Abstract

The term "next-generation" has been used related to reservoir simulation within the industry for almost a decade. This paper discusses factors that make next-generation simulators more special and effective than well-known previous methods by outlining the basis as well as the differences between the methods. The conventional reservoir simulator discussed makes use of the fully implicit (FI) and implicit in pressure / explicit in saturation (IMPES) methods. Fully implicit methods are more stable than explicit methods; however, more core memory and computation effort per time step are required when using fully implicit methods. Time truncation errors encountered when large time steps are used and the difficulties with implementation of higher order methods to reduce spatial truncation are some of the drawbacks of fully implicit formulations. Krylov subspace algorithms are the sole option for linear system solvers.

The next-generation simulator discussed uses a relaxed volume balance approach, which is better than a mass balance formulation because the volume balance is a local error, and does not accumulate over time. The volume balance is simply the difference between the fluid volume and the pore volume in each grid block in the model, and is the primary convergence criteria in a volume balance model. A review and systematic comparison of solvers and solution methods is provided, such as finite difference methods (FDMs) and finite element methods (FEMs). Finally, the results of runs conducted on the SPE CSP 9 from both "conventional" and next-generation simulators are provided along with a comparison of processing times.

Introduction

The potential of reservoir simulation was realized in the mid-1940s and the first reservoir simulators were developed in the 1950s. Analysis methods that supplement reservoir simulation include well testing, field observation, laboratory tests, field pilot tests, simple mathematical analyses, and extrapolation from the performance of other reservoirs. Two kinds of simulators predate numerical reservoir simulation: electric analogs and scaled physical models. As electric analog models are outmoded, focus within the industry has been on fluid-flow simulators (Mattax and Dalton 1990).

The validity of a reservoir simulation model is tested using history matching. The reservoir simulation results are compared with real field data as it becomes available. The smart field concept provides the opportunity for real-time collection of field performance data, and real-time history matching is achieved using automated workflows.

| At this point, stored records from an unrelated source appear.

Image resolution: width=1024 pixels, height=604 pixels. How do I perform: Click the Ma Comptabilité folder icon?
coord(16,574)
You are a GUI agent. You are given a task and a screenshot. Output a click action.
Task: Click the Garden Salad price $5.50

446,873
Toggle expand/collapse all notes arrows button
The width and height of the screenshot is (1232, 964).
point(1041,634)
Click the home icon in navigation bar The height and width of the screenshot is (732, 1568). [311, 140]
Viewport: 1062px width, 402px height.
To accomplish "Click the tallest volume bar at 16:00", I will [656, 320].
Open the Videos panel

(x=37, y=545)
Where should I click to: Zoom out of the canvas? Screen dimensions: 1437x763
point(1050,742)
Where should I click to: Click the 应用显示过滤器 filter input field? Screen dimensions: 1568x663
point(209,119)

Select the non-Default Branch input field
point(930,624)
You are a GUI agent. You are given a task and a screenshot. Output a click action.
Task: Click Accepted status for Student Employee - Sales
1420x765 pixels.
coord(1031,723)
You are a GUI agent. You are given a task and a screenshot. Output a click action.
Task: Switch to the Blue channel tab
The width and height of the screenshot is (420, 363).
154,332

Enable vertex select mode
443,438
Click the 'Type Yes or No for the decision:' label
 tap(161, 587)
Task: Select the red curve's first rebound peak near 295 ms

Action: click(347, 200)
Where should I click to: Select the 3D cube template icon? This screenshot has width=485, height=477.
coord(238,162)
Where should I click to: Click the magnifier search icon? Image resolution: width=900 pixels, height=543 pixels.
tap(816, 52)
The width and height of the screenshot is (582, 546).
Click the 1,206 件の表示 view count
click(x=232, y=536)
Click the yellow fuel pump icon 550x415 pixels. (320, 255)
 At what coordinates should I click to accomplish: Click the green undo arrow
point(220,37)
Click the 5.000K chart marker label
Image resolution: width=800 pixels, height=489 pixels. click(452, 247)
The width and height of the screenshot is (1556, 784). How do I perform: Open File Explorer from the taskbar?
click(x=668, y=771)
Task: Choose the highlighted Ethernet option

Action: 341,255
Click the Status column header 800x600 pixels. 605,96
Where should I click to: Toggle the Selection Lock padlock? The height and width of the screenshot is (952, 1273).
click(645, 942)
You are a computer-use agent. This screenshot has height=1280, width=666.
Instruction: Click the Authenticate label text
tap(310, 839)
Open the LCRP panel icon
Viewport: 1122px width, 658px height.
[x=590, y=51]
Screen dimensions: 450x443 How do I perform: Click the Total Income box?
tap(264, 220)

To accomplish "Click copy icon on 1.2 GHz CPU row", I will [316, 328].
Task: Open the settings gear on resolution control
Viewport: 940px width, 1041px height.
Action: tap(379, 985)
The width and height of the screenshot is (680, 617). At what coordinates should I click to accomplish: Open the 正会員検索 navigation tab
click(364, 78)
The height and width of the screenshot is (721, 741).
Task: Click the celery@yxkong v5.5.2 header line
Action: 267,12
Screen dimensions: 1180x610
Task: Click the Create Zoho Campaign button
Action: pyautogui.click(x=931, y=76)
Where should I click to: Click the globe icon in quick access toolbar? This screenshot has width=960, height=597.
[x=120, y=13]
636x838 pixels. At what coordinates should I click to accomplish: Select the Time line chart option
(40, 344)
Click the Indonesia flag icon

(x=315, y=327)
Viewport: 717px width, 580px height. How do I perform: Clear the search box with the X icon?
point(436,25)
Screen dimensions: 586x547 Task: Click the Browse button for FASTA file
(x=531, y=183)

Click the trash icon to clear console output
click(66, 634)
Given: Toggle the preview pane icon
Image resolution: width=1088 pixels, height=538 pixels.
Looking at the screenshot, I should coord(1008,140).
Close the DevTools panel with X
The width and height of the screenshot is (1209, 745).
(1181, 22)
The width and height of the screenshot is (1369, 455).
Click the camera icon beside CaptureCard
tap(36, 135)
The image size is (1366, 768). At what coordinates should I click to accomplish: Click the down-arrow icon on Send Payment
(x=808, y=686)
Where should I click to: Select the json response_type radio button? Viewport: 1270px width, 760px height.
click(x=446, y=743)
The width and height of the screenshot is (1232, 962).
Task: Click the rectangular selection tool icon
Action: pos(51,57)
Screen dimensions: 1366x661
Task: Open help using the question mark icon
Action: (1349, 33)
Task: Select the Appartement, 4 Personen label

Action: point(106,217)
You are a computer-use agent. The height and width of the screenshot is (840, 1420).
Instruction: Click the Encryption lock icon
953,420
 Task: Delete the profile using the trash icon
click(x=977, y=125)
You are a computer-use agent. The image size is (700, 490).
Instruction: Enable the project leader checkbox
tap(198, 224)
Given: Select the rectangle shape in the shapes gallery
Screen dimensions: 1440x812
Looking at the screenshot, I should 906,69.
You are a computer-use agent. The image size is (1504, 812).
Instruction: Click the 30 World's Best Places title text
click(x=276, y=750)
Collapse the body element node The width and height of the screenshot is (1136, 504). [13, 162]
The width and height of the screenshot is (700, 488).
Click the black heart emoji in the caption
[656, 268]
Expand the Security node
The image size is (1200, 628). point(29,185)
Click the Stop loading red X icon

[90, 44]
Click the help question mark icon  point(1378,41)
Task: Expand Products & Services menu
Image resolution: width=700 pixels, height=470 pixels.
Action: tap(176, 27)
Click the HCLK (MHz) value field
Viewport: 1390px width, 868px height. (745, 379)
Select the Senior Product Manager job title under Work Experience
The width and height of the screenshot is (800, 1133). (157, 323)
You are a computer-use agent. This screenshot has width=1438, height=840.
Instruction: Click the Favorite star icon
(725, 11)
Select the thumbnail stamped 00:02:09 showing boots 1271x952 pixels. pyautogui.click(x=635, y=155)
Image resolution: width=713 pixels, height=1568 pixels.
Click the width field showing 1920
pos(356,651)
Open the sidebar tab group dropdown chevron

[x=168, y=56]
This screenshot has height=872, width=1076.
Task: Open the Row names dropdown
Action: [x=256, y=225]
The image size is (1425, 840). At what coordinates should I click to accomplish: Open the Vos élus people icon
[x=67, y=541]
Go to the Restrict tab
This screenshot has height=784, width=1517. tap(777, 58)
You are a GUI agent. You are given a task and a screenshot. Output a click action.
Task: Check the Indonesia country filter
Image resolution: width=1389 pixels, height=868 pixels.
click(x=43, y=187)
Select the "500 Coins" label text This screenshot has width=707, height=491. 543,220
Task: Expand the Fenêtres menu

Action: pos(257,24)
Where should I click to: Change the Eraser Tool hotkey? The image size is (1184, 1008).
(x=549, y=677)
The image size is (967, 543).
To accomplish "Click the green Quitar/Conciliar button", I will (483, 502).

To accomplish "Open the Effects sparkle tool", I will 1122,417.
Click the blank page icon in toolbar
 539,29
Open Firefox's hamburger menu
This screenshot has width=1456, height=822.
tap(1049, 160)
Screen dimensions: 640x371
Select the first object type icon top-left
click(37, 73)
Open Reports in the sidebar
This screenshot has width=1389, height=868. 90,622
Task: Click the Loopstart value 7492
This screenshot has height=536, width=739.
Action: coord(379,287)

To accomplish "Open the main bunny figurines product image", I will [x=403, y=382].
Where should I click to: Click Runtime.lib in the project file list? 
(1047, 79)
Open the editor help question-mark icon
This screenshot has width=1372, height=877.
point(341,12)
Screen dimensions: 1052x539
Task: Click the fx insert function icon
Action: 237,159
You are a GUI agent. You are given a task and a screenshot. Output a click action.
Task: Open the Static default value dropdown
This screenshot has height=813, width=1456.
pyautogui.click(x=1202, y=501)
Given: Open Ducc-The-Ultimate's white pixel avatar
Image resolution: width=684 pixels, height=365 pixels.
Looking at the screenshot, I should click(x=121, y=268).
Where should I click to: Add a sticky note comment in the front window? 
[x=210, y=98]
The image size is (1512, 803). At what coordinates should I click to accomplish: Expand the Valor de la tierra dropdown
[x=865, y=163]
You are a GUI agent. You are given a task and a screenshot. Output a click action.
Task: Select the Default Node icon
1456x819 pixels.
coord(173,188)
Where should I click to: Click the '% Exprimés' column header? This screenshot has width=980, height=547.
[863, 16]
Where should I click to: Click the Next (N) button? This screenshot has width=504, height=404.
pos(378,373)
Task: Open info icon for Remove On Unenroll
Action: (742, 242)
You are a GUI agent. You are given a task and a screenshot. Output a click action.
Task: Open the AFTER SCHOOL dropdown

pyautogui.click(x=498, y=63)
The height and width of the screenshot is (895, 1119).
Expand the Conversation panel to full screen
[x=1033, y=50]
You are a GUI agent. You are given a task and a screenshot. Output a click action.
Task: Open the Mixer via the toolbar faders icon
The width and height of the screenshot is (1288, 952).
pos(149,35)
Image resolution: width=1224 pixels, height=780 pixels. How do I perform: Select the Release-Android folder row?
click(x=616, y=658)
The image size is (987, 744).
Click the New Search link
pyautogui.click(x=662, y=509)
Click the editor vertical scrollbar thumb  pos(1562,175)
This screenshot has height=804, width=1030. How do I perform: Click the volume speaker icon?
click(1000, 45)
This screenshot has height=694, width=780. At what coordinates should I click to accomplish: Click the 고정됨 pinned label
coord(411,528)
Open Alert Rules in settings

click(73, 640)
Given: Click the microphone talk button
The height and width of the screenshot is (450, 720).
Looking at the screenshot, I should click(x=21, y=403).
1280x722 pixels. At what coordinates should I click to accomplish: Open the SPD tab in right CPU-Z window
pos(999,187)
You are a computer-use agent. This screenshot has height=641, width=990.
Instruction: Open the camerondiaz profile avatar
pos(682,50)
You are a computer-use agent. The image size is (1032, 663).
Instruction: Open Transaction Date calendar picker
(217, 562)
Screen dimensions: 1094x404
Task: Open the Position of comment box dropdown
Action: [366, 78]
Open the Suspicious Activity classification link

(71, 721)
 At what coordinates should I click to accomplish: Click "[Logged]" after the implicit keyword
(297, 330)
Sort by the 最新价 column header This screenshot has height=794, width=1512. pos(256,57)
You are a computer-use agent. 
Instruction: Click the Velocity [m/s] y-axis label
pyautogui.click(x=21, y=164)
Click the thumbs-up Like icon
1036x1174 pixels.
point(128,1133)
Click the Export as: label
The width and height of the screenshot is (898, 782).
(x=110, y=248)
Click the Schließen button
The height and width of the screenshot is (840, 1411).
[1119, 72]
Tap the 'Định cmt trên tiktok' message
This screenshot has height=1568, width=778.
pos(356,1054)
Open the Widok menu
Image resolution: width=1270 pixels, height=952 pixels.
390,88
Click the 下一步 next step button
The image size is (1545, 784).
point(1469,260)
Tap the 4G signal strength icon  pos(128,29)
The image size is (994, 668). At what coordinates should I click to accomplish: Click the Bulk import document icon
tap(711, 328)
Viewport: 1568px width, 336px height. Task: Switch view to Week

Numerical simulation is a convenient tool used for production forecasting, thus helping make correct reservoir management decisions. Traditional finite difference (FD) simulators dominate both theoretical and practical work in reservoir simulation. Conventional FD simulation is underpinned by three physical concepts: conservation of mass, isothermal fluid phase behavior, and the Darcy approximation of fluid flow through porous media. Thermal simulators (most commonly used for heavy crude oil applications) also permit conservation of energy, allowing temperatures to change within the reservoir.